Ordered list of submodule names matching the indices used in the generated code.

required

Returns:

Type Description
Callable[..., Any]

A callable that executes the stitching logic.

Source code in vllm/compilation/codegen.py
@dynamo_timed("vllm.compile_execution_fn")
def compile_execution_fn(
    code: str,
    submod_callables: dict[str, Callable[..., Any]],
    submod_names: list[str],
) -> Callable[..., Any]:
    """Compile execution code and bind submodule callables.

    Args:
        code: Python source from generate_execution_code().
        submod_callables: Mapping of submodule names to their callables.
        submod_names: Ordered list of submodule names matching the indices
            used in the generated code.

    Returns:
        A callable that executes the stitching logic.
    """
    trace_structured(
        "artifact",
        metadata_fn=lambda: {
            "name": "vllm_execution_code",
            "encoding": "string",
        },
        payload_fn=lambda: code,
    )
    namespace: dict[str, Any] = {}
    exec(code, namespace)  # noqa: S102
    fn = namespace["execution_fn"]
    # Use .forward() directly to avoid nn.Module.__call__ overhead.
    submods_list = [
        c.forward if isinstance(c, torch.fx.GraphModule) else c
        for c in (submod_callables[name] for name in submod_names)
    ]
    return partial(fn, __vllm_submods__=submods_list)

generate_execution_code

generate_execution_code(
    split_gm: GraphModule,
) -> tuple[str, list[str]]

Generate Python source code from a split_gm's stitching graph.
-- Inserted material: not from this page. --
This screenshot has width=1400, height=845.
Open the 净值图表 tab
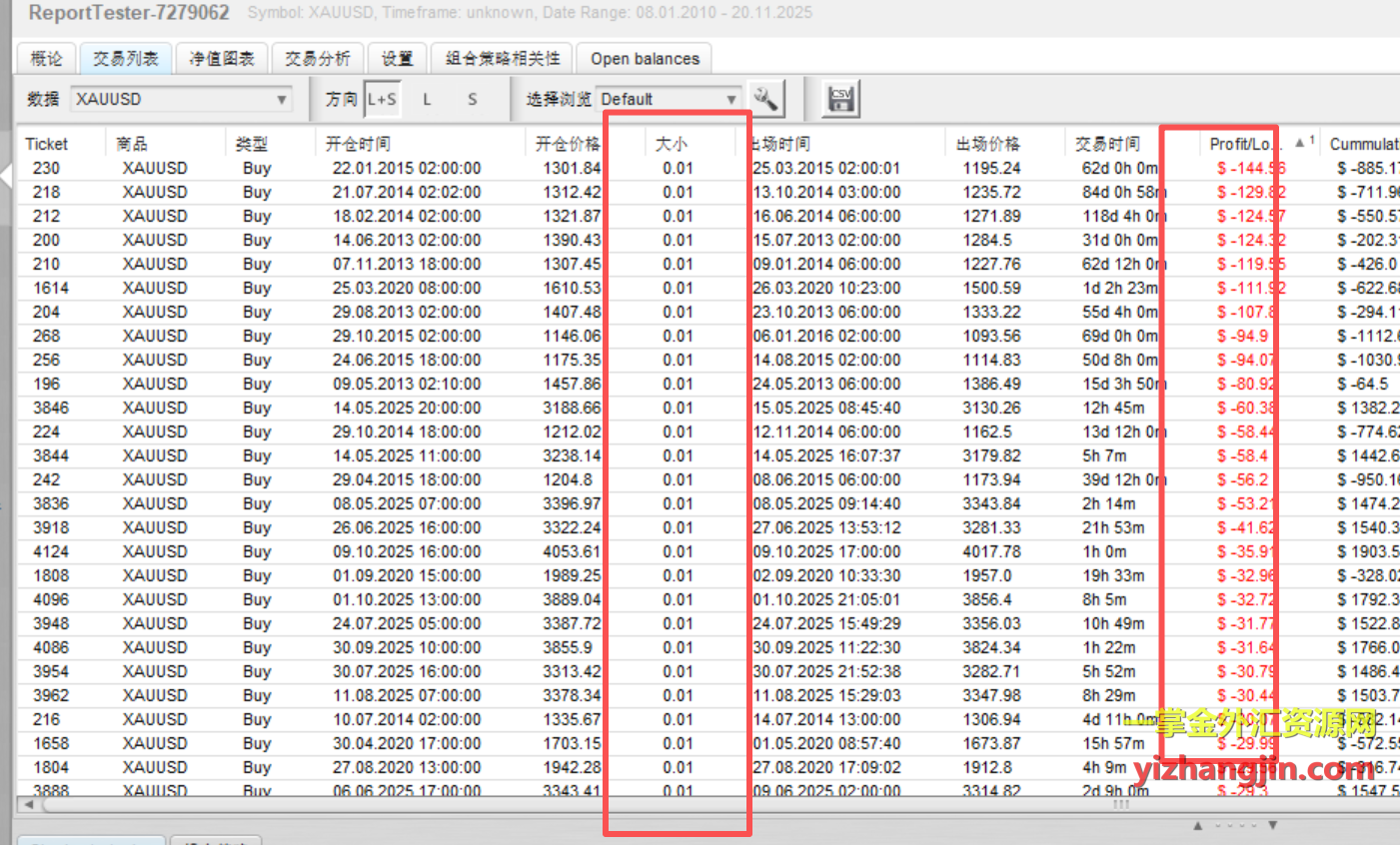tap(222, 59)
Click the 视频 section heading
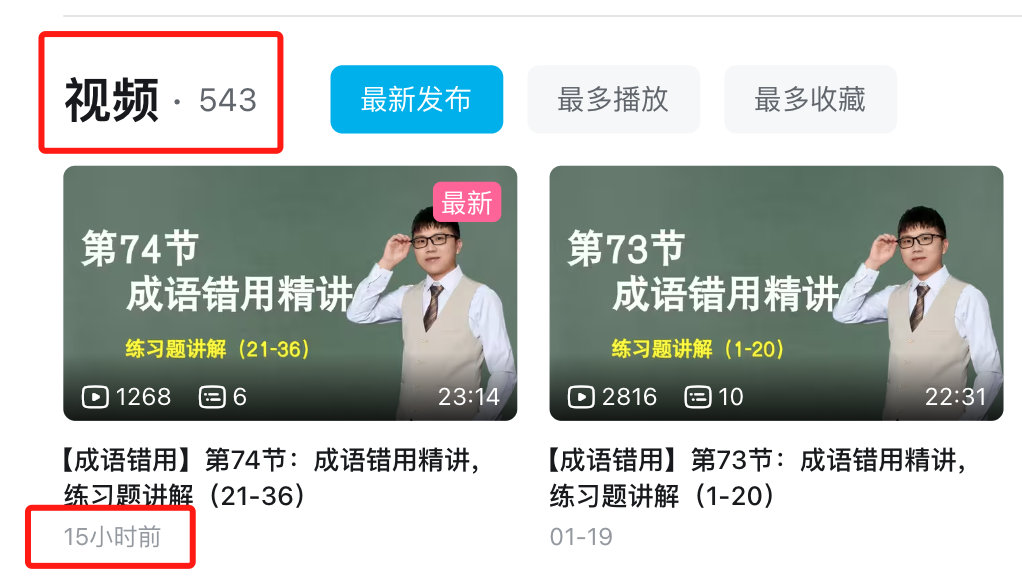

Walks split_gm.graph.nodes and produces a function that calls submodules via a vllm_submods list, avoiding FX GraphModule overhead and dict lookup cost.

Parameters:

Name Type Description Default
split_gm GraphModule

The split graph module produced by split_graph().

required

Returns:

Type Description
str

A tuple of (code, submod_names) where code is the Python source

list[str]

and submod_names is the ordered list of submodule target names

tuple[str, list[str]]

corresponding to list indices used in the generated code.

Source code in vllm/compilation/codegen.py
@dynamo_timed("vllm.generate_execution_code")
def generate_execution_code(
    split_gm: torch.fx.GraphModule,
) -> tuple[str, list[str]]:
    """Generate Python source code from a split_gm's stitching graph.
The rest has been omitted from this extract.